On the East Coast of the North Island you are close to the Hikurangi tectonic plate boundary. This boundary lies just off the coast and extends from Marlborough to the East Cape. This is the boundary between the Australian plate and the Pacific plate.
Hikurangi plate boundary
The Hikurangi tectonic plate boundary is a convergent boundary. This means that the Australian and Pacific plates are pushing against each other. There are two kinds of plates – oceanic and continental plates. When oceanic and continental plates meet, the denser oceanic plate moves under the less dense continental plate.
The Australian plate is a continental plate and the Pacific plate is an oceanic plate. At this boundary, the Pacific plate is slowly moving under the Australian plate. This process is called subduction and creates a deep oceanic trench.
As the Pacific plate moves under the Australian plate it melts and forms molten or partly molten rock below the Earth’s surface called magma. Magma builds up and creates pressure under the earth’s surface and when this pressure is released it causes earthquakes, tsunami, and volcanic eruptions.
The Hikurangi subduction zone
The Hikurangi subduction zone is poorly understood, yet potentially the largest source of earthquake and tsunami hazard in New Zealand. Subduction zones are a type of fault and are responsible for the largest and most powerful earthquakes and tsunamis in the world, such as
- Sumatra 2004
- Chile 2010
- Japan 2011.
We know that the Hikurangi subduction zone can produce large earthquakes and tsunamis, and that these events have occurred in the past. However, we don’t know how often these earthquakes tend to happen, nor do we know how large they can be.
A large team of national and international scientists will be studying the Hikurangi plate boundary to find out what risk it poses to New Zealand.
This project will involve:
- Building and installing seafloor sensors
- Using specialised research ships to carry out sea bed drilling and imaging of the sea floor
- Gathering geological evidence of past Hikurangi earthquakes and tsunami
- Working with iwi partners to understand Mātauranga Māori and their past experiences of earthquakes and tsunami
Sea floor sensors will be used to detect offshore earthquakes, slow slip events, and accurately record New Zealand’s offshore plate tectonic movements for the first time. These sensors could also be used in tsunami and earthquake early warning systems in the future.
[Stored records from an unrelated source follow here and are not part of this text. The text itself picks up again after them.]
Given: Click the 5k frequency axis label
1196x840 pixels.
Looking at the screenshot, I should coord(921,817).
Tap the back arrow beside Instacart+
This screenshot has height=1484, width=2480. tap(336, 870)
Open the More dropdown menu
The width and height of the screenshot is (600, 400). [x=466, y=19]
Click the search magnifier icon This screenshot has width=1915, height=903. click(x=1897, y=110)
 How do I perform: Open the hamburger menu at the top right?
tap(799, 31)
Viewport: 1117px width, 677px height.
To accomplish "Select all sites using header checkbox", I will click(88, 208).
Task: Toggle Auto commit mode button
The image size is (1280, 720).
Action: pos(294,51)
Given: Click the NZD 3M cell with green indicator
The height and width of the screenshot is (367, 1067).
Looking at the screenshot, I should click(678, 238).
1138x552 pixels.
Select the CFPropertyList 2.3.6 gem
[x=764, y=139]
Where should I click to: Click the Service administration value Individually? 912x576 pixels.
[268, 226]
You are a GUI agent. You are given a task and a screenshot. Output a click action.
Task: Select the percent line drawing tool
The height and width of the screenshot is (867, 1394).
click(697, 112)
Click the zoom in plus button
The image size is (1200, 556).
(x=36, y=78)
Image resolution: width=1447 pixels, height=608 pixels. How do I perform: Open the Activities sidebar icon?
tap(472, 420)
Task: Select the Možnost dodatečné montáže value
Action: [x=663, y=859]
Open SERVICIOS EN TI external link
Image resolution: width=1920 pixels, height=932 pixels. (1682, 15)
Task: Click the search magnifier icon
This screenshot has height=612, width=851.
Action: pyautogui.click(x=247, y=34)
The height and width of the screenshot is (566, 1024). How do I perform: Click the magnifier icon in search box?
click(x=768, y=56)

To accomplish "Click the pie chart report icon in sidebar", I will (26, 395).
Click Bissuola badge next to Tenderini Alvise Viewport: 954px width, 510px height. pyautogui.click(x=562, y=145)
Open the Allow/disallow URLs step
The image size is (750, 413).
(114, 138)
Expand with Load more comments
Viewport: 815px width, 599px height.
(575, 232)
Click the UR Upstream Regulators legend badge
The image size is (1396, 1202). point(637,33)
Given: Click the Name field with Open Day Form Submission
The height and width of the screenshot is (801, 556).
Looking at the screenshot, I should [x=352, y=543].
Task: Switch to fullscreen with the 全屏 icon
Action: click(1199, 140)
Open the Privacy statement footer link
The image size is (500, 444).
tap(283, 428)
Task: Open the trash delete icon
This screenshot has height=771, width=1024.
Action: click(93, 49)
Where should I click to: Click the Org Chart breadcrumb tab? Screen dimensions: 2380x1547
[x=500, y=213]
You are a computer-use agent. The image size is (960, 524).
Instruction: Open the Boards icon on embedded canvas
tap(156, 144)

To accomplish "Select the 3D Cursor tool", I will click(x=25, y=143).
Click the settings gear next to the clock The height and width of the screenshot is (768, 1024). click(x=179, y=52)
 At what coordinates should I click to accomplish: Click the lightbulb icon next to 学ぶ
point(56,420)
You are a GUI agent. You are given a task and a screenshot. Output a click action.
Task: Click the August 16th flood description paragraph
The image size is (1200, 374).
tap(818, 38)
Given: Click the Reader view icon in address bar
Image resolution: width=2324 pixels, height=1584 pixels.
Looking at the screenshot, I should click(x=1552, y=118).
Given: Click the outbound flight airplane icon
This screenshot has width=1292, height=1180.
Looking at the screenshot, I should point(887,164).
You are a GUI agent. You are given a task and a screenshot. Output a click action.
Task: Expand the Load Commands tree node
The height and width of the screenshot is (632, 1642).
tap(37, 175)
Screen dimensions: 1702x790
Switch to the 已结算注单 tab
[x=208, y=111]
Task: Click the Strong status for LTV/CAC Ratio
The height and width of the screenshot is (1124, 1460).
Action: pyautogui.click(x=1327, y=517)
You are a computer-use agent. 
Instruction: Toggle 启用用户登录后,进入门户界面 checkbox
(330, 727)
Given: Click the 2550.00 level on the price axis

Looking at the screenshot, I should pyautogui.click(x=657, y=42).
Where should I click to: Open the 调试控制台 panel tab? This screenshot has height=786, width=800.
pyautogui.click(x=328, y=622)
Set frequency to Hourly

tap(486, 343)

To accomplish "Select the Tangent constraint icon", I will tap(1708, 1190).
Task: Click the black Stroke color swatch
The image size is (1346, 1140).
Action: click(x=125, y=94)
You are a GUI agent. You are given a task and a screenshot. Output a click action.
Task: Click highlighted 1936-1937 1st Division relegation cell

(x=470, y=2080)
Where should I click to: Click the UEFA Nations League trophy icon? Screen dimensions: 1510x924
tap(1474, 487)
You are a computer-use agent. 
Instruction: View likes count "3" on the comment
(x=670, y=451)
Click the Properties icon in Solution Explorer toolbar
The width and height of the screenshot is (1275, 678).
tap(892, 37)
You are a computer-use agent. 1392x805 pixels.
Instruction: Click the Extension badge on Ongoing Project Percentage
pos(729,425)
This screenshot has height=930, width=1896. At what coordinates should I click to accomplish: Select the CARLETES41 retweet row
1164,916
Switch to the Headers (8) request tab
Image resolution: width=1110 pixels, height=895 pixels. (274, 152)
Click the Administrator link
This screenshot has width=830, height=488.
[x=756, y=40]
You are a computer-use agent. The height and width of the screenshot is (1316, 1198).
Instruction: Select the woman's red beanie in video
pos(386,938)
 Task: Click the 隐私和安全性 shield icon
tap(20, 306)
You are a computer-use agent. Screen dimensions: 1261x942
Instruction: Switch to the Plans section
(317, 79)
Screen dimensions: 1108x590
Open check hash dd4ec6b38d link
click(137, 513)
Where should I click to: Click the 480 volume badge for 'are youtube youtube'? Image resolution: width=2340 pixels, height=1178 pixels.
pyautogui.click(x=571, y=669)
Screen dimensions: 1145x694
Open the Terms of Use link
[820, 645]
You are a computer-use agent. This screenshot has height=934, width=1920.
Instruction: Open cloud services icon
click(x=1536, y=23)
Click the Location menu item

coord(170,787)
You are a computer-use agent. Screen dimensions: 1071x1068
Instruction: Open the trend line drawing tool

Specialised research ships will make it possible to carry out drilling and seismic imaging. This data will tell scientists about the physical conditions and rock types at the plate boundary, and reveal what is causing the Hikurangi subduction zone to move slowly (in slow slip events) or suddenly (in earthquakes). This will help scientists understand what has influenced earthquakes and tsunamis in the past, so they can better anticipate what might happen in the future.
Scientists will also be gathering geological and historical evidence for past large Hikurangi earthquakes to improve our understanding of the hazards and the risk to New Zealand. This will involve collecting offshore cores and studying coastal sediments to explore the geological record of past earthquake and tsunami events.
To better understand past events scientists will also be studying Mātauranga Māori and how Māori were effected by past Hikurangi earthquakes and tsunami.